Simultaneous publication of the results appears online today in the New England Journal of Medicine.
"The diabetes epidemic is a major challenge for all healthcare systems," Holman said. "We have effective treatments for lowering high blood sugar and high blood pressure, but we urgently need pharmacologic interventions that will minimize the likelihood of diabetes and heart disease in high risk populations."
More than 150 million people worldwide have diabetes - 90 percent of which is type 2. Global forecasts predict an increase in disease incidence of almost 50 percent by 2025. Heart disease incidence will rise too as patients with diabetes are up to 10 times more likely to have higher rates of coronary artery disease, stroke and peripheral arterial disease than people without diabetes.
The NAVIGATOR trial was designed to address whether established treatments for diabetes and blood pressure could also prevent the onset of diabetes and cardiovascular events in patients aged 50 or more who had impaired glucose tolerance and cardiovascular risk factors or cardiovascular disease. Researchers analyzed data from more than 9,300 patients at 806 centers in 40 countries who were randomized to the two study drugs or placebo. All participants received a lifestyle modification program aimed at reducing body weight and dietary fat intake while increasing physical activity.

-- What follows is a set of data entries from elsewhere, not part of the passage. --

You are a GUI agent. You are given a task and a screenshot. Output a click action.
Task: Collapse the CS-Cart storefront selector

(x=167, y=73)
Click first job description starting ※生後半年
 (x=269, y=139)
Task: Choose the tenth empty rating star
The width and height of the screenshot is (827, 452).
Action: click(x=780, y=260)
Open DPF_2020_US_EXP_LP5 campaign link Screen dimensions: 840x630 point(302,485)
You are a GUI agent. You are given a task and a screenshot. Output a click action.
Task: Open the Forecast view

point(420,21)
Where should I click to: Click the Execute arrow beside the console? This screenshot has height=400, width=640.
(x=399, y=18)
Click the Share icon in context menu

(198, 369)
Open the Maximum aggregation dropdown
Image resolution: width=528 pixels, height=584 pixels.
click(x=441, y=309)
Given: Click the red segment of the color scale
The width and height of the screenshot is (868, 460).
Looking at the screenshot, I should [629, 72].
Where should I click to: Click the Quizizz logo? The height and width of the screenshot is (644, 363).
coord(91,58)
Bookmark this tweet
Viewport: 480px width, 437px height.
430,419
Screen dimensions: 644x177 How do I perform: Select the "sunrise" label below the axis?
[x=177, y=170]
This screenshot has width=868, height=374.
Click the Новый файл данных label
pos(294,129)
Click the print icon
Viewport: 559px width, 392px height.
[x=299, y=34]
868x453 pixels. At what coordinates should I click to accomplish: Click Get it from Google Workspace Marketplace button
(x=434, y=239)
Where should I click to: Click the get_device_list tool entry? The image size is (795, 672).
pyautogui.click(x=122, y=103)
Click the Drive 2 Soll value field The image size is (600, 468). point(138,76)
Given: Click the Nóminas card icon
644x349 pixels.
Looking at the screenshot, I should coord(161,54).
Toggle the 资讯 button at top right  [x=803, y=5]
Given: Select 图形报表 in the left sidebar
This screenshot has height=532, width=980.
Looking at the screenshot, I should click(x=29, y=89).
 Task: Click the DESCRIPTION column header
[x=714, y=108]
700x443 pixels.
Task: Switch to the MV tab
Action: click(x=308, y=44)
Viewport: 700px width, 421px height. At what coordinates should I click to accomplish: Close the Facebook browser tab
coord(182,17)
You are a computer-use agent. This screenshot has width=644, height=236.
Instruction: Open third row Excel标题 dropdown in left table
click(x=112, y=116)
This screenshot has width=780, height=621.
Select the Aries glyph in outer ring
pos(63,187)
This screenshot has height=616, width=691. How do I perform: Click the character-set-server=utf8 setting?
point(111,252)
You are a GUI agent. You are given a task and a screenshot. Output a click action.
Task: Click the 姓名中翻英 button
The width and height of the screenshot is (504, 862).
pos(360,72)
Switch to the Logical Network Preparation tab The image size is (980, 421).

After about five years of follow-up, the researchers found nateglinide, an insulin secretion enhancer, did not reduce the incidence of diabetes. The disease developed in 36 percent (1674) of the nateglinide group and 34 percent (1580) of the placebo group. Nateglinide also had no significant effect on cardiovascular outcomes.
The angiotensin receptor blocker valsartan had a moderate effect on diabetes progression, with a 14 percent relative risk reduction (equating to 38 fewer cases of diabetes per 1000 participants treated for 5 years), but no significant impact on cardiovascular outcomes.
Califf and Holman say that administration of the oral glucose tolerance test (OGTT) without the study drug created difficulties in interpreting the diabetes outcome for nateglinide.